Imagine, 1325 square feet -- two exes, their new partners, daughter, and now my real estate business since I had to skate the IRS's levy until I could get them paid off!  My father had had a stroke, and my step-mother calls and says, "I'm taking a cruise . . . and I'm dropping your dad off with you for a week while I'm gone!"  There we all were . . . happy home, happy work, happy dad, happy daughter -- all in 1325 square feet in Southdown.  It's comical now; it wasn't then.

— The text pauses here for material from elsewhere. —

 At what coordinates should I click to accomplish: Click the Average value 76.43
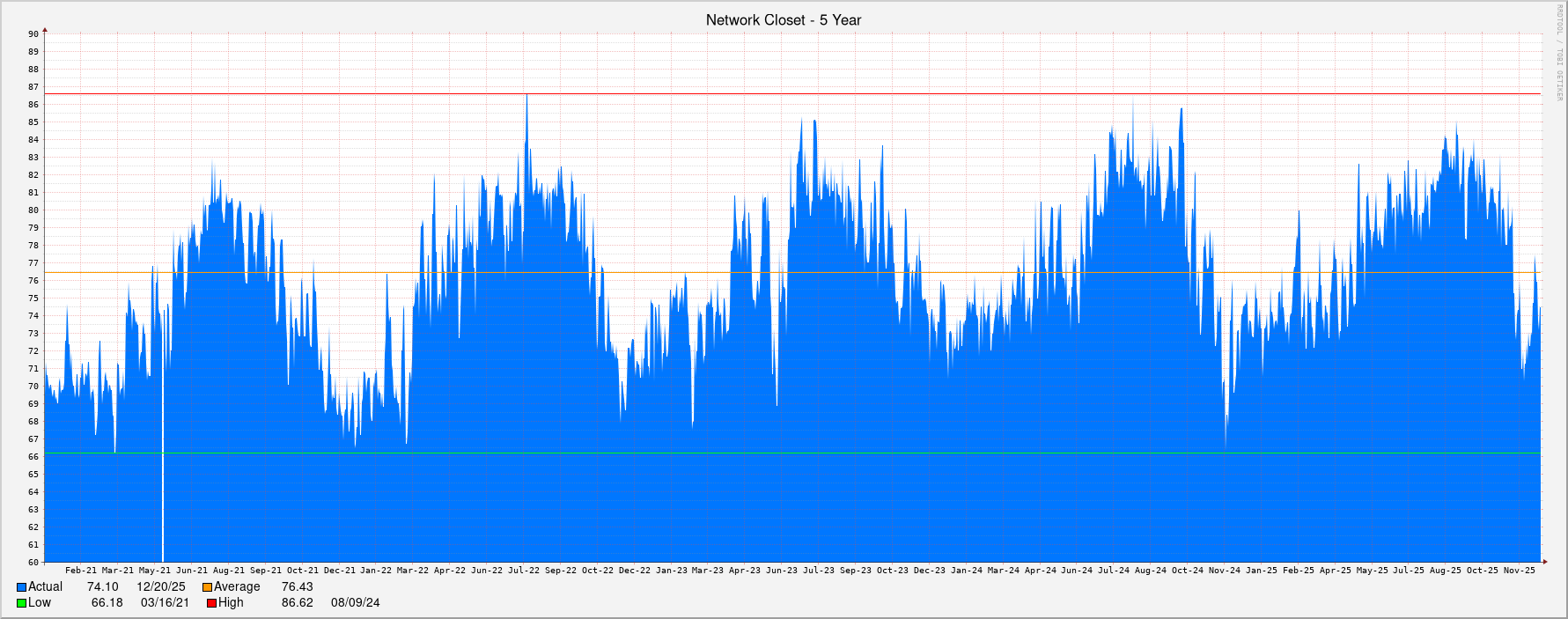tap(297, 587)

So, I "put blinders on" and pulled a Scarlett O'Hara, "with God as my witness, I shall never be this way again!"  And "focus" became my mission.  And I became "Pearland Sam."  And while I still sell tons of Pearland Real Estate and stay #1 in Pearland . . . the majority of my business is back in Houston where I'm from.  But I love my Pearland Home . . . and I love my Houston RE/MAX office (RE/MAX Top Realty, Beltway 8 @ 288).  And I'm no longer in danger of losing my vehicles, thanks to God and guts.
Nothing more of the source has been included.